In this configuration, the humbucker coil closest to the middle pickup joins the party in those switch positions. That detail matters. The ceramic bridge and the Alnico neck bring contrasting personalities that translate into real tonal variety rather than subtle shades of the same sound. The payoff shows up most clearly on clean amp settings, where note separation and character actually matter.
This is where the Aftermath 7 proves it is more than a high gain specialist. The split tones remain musical and convincing instead of feeling like an afterthought. If the middle position ever calls for a Bare Knuckle upgrade, the short list starts with the Trilogy Suite and very likely lands on the Sinner. Either option would slot in naturally without upsetting the balance that already works so well.
Demo
Specs
Aftermath 7 Bridge
Series – 14.883 K
Inductance – 5.861 H
Split – 7.45 K
Split – 7.458 K
Parallel – 3.725 K
Magnet – Ceramic
Aftermath 7 Neck
Series – 11.285 K
Inductance – 4.873 H
Split – 5.637 K
Split – 5.654 K
Parallel – 2.822 K
Magnet – Alnico 5

What do you say we look at that up next to the 6-string version:
Aftermath 6 Bridge
Series – 15.373 K
Inductance – 6.52 H
Split – 7.693 K
Split – 7.719 K
Parallel – 3.847 K
Magnet – Ceramic
Aftermath 6 Neck
Series – 11.829 K
Inductance – 5.545 H
Split – 5.921 K
Split – 5.923 K
Parallel – 2.96 K
Magnet – Alnico 5
This comparison highlights the intent behind the Aftermath 7 design. Despite the longer bobbin required for 7-strings, the voicing and output remain tightly aligned with the 6-string version. The numbers support what the ears already confirm. The Aftermath 7 is not a departure from the original formula. It is a direct extension of it, built to deliver the same control, clarity, and aggression across a wider range.
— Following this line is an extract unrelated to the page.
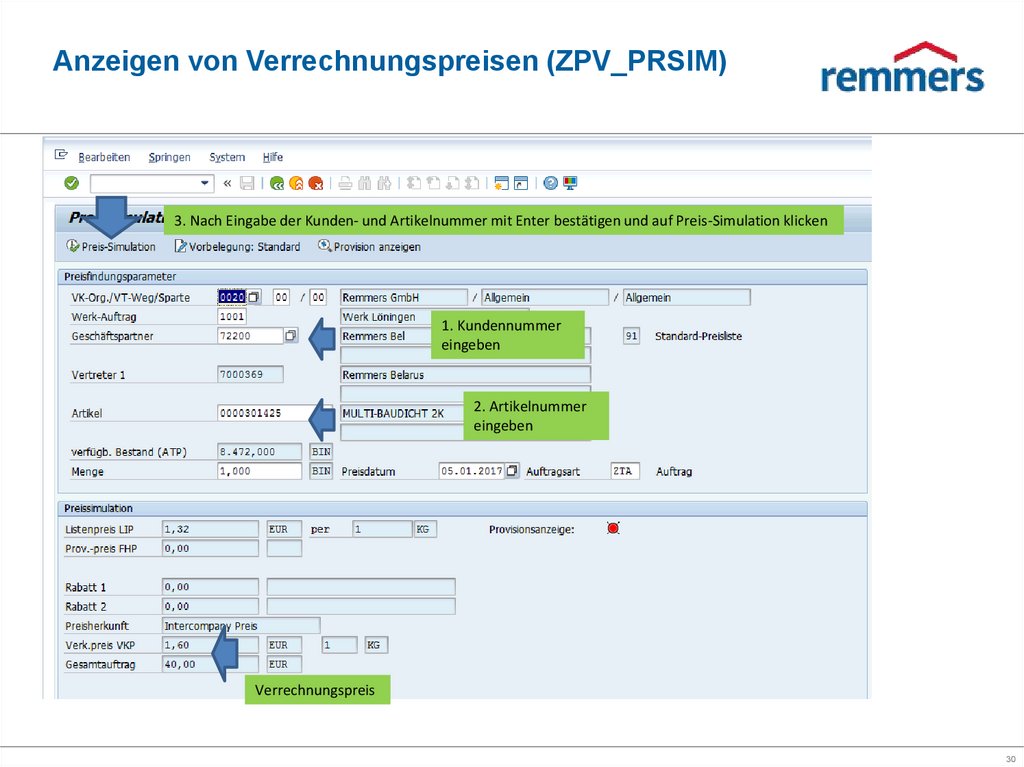Click the Save icon in the toolbar
Image resolution: width=1024 pixels, height=767 pixels.
(248, 183)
Final Verdict: The Aftermath 7 Knows Exactly What It Is
The Bare Knuckle Aftermath 7 humbucker set delivers exactly what extended range players demand without chasing trends or gimmicks. This pickup is about control first, clarity second, and aggression only when it is earned. The low end stays tight under high gain, the midrange remains disciplined, and the high end cuts without fizz. On a 7-string, that balance is not optional. It is mandatory.
What stands out most about the Aftermath 7 is consistency. Players familiar with the 6-string version feel immediately at home, yet the added range never overwhelms the voicing. Chords stay intelligible. Single notes retain authority. Harmonics jump when asked and stay polite when not. This is a pickup that rewards precision rather than masking sloppiness.
Clean tones are often overlooked in high output designs, but the Aftermath 7 handles them with confidence. Split positions remain musical, the neck stays warm without getting wooly, and the bridge never feels thin or brittle when the gain comes down. That versatility makes this set equally at home in modern metal, hard rock, and progressive applications where dynamic response actually matters.
For players who live in lower tunings or extended range territory, the Aftermath 7 feels less like an experiment and more like a finished statement. It does not fight the guitar. It completes it.
For reference, this Bare Knuckle Aftermath 7 humbucker pickup set evaluation was conducted with a Fractal Axe-Fx II XL+ featuring Celestion Impluse Responses and Fractal MFC-101 MIDI Foot Controller. In addition, real cabs in use are Marshall 1960B, Mojotone British, and Peavey 6505 cabs loaded with Celestion Classic Series Vintage 30s and Classic Series G12M Greenbacks.